Bab 5586
Para penonton tidak menyangka
bahwa Philip begitu kuat dan memandanginya dengan tidak percaya.
"Siapa pria yang
mengalahkan Camden itu? Apakah dia benar-benar seorang ahli?"
"Siapa Camden? Apakah
kamu mengenalnya?"
Para penonton berceloteh,
bertanya-tanya apa yang sedang terjadi. Orang-orang yang mengetahui situasinya
dengan cepat membagikan informasi yang mereka ketahui.
"Orang itu adalah anggota
senior yang sangat kuat dari Persekutuan Pil. Kekuatannya tidak boleh
diremehkan, jadi aku tidak menyangka dia akan kalah separah ini!"
"Sungguh memalukan
dikalahkan dengan teknik yang sama. Aku pasti akan mati karena malu jika berada
di posisinya!"
Camden mengerutkan kening
mendengar percakapan orang-orang yang menyaksikan. Ia berharap bisa membunuh
Philip saat itu juga. Sebagai anggota senior terkemuka dari Persekutuan Pil, ia
belum pernah merasa begitu malu.
Anggota serikat lainnya
terdiam melihat nasib Camden. Mereka takut Philip akan menyerang mereka dengan
metode yang sama selanjutnya.
"Camden, kamu baik-baik
saja? Bagaimana perasaanmu?"
"Camden, bisakah kau
mendengar kami? Apakah kau terluka?"
Semua orang khawatir sesuatu
akan terjadi pada Camden.
Camden tidak ingin mengatakan
apa pun. Dia menghela napas dan hanya ingin meninggalkan tempat mengerikan ini.
"Ayo pergi. Kita tidak
akan tinggal di sini lagi!" Camden meringis kesakitan saat berkata
demikian.
Karena merasa sangat malu, dia
ingin melompat dari tebing.
Yang lainnya pergi bersama
Camden tanpa mengucapkan sepatah kata pun.
Dwight terkejut dengan
perkembangan ini. Lebih penting lagi, orang-orang mereka sekarang sangat
ketakutan.
Philip melirik Dwight dan
memberi isyarat kepadanya.
Dwight terseret oleh kekuatan
yang tak tertahankan.
"Siapa lagi yang bisa kau
temukan untuk menghadapiku?" tanya Philip dengan penuh minat, menunggu
untuk melihat bagaimana pria ini akan membela diri.
"Aku tidak bermaksud
begitu. Ini bukan keputusanku. Serikatlah yang ingin berurusan denganmu, bukan
aku."
Dwight gemetar ketakutan saat
menghadapi Philip yang menakutkan. Bau busuk tiba-tiba tercium di udara. Philip
menatap ke bawah dengan jijik dan melemparkan Dwight ke tengah kerumunan.

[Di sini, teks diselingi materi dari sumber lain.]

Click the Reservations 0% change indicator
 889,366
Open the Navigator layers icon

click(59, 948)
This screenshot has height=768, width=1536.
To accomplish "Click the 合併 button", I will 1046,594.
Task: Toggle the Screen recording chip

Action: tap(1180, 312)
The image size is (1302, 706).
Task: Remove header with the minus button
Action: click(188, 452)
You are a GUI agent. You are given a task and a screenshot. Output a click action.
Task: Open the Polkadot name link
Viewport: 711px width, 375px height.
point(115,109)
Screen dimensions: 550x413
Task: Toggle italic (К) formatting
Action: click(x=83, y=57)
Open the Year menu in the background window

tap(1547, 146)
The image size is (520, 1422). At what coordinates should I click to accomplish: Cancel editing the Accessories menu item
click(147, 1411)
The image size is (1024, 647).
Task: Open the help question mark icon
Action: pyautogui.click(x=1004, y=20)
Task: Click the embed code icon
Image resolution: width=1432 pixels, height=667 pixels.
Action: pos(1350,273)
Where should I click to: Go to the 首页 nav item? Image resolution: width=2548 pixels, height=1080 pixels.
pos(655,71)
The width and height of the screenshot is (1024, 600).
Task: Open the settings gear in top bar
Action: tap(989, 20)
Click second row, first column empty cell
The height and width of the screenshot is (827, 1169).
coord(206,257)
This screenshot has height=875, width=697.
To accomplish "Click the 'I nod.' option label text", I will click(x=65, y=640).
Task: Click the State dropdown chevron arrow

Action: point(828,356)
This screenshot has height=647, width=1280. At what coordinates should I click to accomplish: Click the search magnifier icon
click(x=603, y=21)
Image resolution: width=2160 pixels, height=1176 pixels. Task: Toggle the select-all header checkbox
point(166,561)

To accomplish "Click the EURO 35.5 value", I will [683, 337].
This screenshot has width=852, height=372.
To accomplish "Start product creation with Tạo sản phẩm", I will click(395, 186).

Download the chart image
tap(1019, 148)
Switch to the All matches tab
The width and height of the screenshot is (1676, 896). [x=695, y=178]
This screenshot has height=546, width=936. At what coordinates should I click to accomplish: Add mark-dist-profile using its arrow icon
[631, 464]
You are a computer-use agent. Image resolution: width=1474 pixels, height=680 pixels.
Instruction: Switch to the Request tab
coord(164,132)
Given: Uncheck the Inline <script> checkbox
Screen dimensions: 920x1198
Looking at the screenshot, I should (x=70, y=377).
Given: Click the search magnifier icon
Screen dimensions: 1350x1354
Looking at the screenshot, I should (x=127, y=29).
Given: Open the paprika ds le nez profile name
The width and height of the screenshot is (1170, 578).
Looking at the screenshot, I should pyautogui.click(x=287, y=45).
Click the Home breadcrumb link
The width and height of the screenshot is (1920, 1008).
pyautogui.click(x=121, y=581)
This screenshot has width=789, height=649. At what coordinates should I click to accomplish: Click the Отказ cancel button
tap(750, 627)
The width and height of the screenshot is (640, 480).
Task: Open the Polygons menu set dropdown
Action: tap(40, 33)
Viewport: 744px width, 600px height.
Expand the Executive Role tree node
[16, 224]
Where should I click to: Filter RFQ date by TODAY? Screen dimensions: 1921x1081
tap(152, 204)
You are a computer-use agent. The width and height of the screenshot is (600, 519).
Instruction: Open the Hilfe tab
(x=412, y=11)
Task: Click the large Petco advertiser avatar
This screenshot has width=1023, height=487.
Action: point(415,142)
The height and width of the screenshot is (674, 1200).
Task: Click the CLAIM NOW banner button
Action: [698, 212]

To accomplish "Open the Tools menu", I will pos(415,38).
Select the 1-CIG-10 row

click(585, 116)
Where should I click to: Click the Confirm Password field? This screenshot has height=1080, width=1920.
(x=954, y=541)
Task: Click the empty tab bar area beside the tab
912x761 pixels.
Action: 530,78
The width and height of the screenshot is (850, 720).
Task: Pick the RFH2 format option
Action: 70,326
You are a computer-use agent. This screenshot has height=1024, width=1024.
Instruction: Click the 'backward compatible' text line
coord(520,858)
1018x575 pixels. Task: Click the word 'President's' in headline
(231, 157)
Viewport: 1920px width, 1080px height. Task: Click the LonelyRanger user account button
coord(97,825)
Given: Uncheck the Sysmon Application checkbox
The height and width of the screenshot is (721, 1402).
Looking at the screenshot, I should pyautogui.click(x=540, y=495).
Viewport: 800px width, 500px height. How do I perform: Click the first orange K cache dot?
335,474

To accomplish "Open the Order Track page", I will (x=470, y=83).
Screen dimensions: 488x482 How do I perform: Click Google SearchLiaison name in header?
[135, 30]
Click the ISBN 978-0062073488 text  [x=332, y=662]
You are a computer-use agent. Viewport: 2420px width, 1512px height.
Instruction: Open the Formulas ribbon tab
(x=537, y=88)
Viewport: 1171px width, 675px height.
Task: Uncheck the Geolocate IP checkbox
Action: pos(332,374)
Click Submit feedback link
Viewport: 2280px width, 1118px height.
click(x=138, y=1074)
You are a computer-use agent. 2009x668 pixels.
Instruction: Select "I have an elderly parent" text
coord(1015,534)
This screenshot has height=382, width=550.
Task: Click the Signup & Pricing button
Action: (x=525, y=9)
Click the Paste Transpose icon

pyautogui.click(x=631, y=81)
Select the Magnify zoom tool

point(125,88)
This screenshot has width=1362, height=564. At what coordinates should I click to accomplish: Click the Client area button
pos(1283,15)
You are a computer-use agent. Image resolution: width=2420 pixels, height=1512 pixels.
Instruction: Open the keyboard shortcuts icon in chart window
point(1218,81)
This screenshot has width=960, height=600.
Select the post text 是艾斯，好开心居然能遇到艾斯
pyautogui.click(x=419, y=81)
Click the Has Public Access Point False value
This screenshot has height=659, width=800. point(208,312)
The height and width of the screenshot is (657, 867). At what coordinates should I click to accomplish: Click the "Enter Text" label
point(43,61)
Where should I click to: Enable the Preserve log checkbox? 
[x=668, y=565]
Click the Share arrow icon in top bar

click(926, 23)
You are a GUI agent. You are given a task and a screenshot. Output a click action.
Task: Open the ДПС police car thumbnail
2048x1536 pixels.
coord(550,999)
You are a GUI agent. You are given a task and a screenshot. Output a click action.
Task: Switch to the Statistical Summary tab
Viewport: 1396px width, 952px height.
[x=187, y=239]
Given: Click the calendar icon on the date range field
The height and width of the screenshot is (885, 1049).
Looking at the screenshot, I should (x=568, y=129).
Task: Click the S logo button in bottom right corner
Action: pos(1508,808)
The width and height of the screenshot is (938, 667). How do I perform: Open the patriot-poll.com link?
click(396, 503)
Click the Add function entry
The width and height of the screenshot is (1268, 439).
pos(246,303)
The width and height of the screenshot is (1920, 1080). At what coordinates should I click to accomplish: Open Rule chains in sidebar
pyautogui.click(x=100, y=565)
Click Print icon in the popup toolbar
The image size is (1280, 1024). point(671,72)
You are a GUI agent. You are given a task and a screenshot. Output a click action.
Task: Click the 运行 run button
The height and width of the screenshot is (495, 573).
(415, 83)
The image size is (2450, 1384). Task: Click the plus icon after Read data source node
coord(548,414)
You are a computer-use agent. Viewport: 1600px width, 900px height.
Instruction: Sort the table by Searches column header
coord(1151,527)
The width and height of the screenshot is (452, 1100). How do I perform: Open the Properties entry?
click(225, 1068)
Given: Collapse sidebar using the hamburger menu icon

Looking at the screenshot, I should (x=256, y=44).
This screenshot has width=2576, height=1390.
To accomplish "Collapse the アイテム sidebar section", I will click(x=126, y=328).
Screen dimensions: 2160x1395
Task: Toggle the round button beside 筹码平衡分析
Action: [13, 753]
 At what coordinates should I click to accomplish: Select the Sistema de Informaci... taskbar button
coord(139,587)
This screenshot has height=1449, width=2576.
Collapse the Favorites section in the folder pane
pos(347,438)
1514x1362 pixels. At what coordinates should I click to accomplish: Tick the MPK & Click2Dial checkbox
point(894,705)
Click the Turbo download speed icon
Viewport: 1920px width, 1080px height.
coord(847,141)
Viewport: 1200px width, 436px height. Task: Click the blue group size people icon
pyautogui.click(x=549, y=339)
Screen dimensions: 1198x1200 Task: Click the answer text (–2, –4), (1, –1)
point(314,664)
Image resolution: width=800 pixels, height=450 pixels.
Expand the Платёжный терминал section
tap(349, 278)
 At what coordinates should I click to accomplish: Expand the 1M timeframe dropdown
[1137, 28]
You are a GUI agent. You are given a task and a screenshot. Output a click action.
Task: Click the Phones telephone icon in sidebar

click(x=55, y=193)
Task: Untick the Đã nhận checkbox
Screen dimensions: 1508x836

Orang-orang yang tertabrak
berteriak ketakutan, bukan karena rasa sakit setelah tertabrak, tetapi karena
bau busuk yang menempel pada Dwight.
"Oh, pria ini menjijikkan
sekali. Dia menyentuhku!"
"Mengapa celananya
basah?"
Semua orang mengeluh dan
menjauh dari Dwight dengan jijik.
Dwight akhirnya merasakan
bagaimana rasanya ingin mati karena malu.